Sparked by the Diesel “burka” ad controversy, I recently wrote an article on Islam and fashion, looking at the influence of the religion on Western high fashion over the last century, as well as how some young Muslims are experimenting with dress and subculture to create their own radical styles and movements (e.g. Taqwacore or Muslim Punk).
I was pleased to discover that my writing on the subject has garnered some attention. In an article by the Religion News Service (but reproduced on the Huffington Post, in the foreign language Huffington Post Maghreb, and Washington Post) my opinion on the controversy is noted, and I’m described as “a writer specializing in religion and symbolism.”
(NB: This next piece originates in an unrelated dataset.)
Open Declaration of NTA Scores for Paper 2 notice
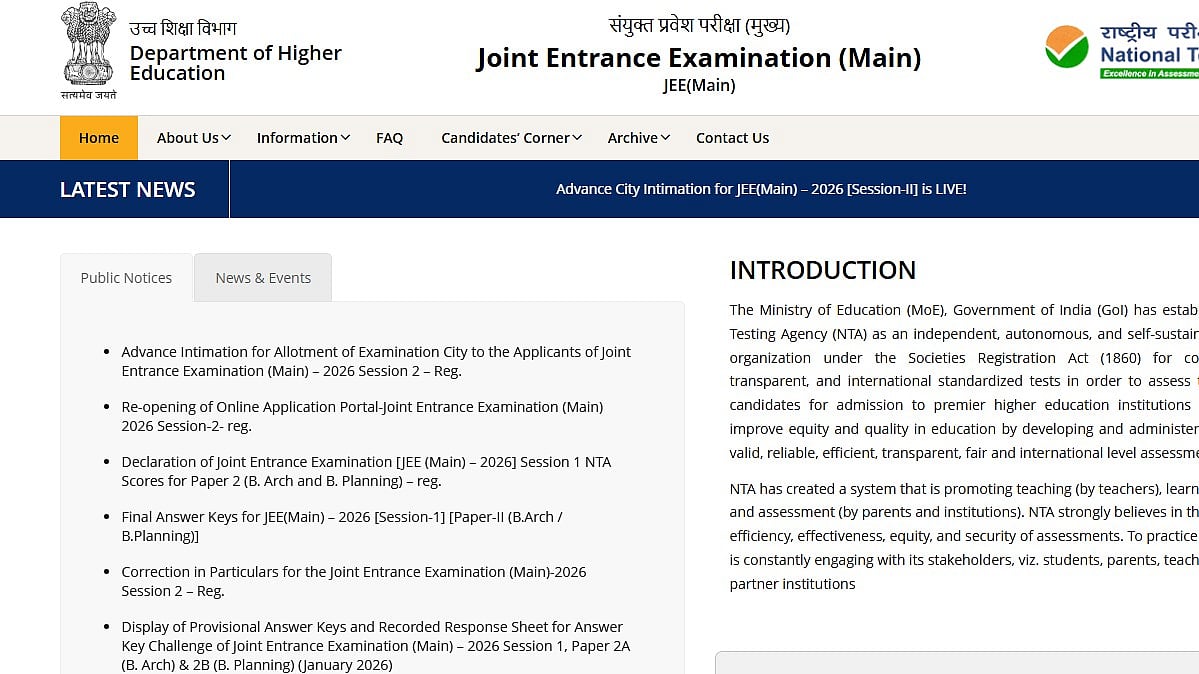 coord(365,471)
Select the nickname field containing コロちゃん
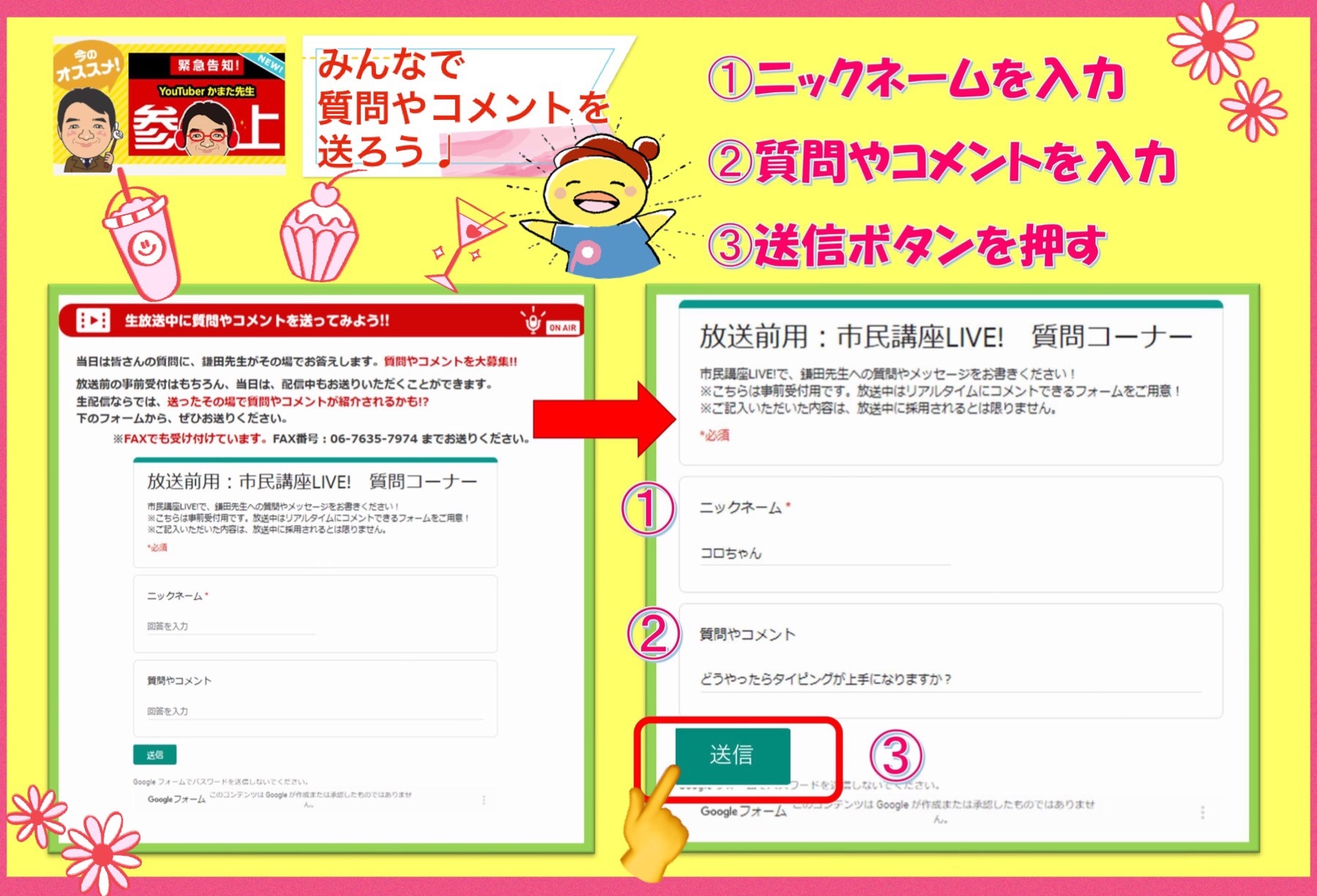1317x896 pixels. pyautogui.click(x=825, y=554)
Although the author may not agree with me entirely (which I view as a good thing, since it’s about debate, not marching in lockstep), more substantially, academic fashion blog Worn Through says:
Only one writer, Angel Millar, remarked on the nature of the material used to make the “make-shift niqab,” noting the juxtaposition of All-American Denim and its freedom/democracy/mainstream/(pop?) connotations with the staid/oppressive/religious of veils:
A denim niqab seems at once to indicate a rejection of both Western values and religious literalism, and it seems to hint at the fusion of East and West on the level of material culture.
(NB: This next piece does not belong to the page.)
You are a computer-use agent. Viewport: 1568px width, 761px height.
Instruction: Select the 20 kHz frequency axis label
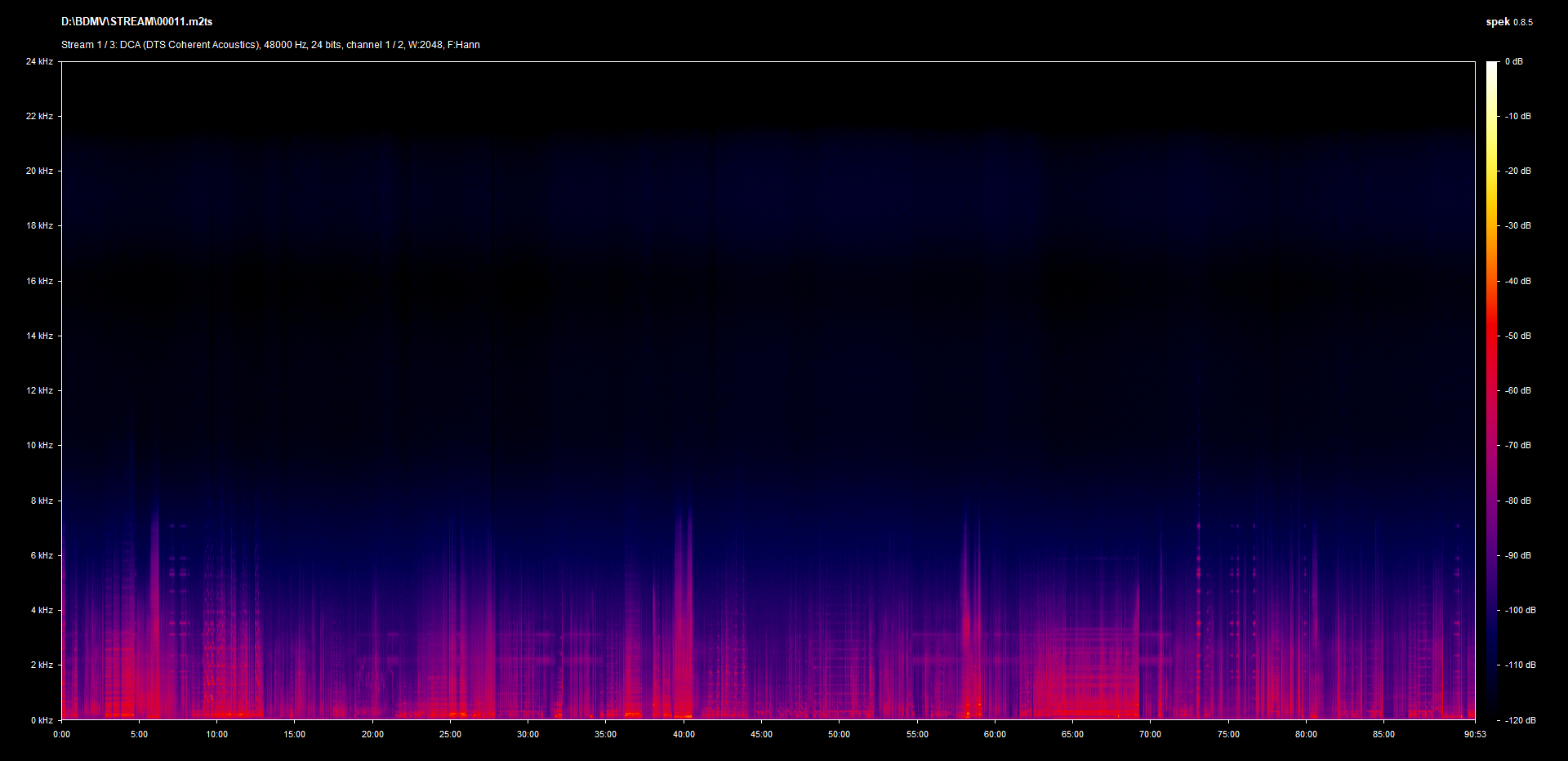pyautogui.click(x=39, y=171)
Millar gives two examples of Islam’s influence on Western fashion: Poiret and Chalayan. The first was meant to establish the long connection between the two worlds; it may be generous to say “Islam’s influence on…” instead of “The West’s co-opting of…”, but the point is: this is not as new as some think. But the use of the niqab/burqa to intentionally provoke in the Reboot ad is perhaps better compared to Chalayan’s “Burka,” a collection from 1996, which is called “challenging” and “art” (links nsfw). If Diesel had presented this niqab in a runway show as opposed to in an advertising campaign, would it have landed differently? Does Chalayan, seen as a high-fashion artist, have more leeway to explore these themes than Diesel, seen as a mass-market brand, or are their approaches fundamentally different?
I have to say I was quite surprised that my article received so much attention. But it’s kinda cool.